WORK TO BE COMPLETED: Could you find every line in the entries below that holds the word "computer" and copy it?

EXTRACTED ENTRIES:

==================================================

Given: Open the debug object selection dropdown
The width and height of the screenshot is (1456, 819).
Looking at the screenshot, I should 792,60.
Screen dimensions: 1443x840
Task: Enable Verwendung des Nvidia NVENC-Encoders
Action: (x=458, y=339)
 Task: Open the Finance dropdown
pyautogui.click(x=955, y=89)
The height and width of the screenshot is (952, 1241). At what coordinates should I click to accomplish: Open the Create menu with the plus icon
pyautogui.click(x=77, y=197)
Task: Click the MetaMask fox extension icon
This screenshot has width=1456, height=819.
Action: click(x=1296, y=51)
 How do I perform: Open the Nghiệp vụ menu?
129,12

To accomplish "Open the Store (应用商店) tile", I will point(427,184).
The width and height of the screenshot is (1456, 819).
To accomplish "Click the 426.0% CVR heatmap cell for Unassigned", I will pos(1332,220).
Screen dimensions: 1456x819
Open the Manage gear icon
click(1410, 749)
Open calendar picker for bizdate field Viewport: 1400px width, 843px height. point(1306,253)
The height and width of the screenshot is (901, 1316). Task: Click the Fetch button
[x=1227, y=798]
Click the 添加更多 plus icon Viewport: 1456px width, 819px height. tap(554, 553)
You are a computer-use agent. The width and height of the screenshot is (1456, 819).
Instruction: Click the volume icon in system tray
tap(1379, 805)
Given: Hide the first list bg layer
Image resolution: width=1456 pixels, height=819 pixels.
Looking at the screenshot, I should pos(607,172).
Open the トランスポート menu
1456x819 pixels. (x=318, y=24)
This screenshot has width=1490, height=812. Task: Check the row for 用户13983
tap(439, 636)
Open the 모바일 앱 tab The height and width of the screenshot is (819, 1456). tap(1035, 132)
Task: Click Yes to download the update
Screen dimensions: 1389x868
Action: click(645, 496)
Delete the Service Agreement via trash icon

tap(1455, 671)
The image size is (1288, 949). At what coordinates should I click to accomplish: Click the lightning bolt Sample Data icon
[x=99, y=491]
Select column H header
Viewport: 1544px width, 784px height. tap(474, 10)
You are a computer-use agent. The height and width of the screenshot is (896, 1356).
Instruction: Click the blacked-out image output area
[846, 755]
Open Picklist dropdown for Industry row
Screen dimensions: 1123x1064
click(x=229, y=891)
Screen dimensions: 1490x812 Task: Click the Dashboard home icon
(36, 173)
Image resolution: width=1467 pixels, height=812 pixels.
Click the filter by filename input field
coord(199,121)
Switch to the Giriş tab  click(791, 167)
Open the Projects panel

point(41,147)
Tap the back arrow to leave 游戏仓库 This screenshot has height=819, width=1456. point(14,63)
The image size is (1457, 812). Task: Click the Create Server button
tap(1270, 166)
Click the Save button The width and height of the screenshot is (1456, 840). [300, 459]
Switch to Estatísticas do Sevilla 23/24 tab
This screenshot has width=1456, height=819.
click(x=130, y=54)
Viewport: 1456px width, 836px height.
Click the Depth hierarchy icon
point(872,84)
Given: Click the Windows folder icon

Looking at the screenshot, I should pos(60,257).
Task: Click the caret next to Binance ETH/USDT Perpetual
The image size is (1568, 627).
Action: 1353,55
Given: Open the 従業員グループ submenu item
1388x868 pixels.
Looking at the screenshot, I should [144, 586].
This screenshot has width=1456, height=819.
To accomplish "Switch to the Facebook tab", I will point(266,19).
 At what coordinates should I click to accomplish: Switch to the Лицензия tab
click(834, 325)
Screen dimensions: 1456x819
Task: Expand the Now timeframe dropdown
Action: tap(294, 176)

==================================================

SOLUTION TO THE EXERCISE:
You are a computer-use agent. The width and height of the screenshot is (1456, 819).
You are a computer-use agent. The height and width of the screenshot is (896, 1356).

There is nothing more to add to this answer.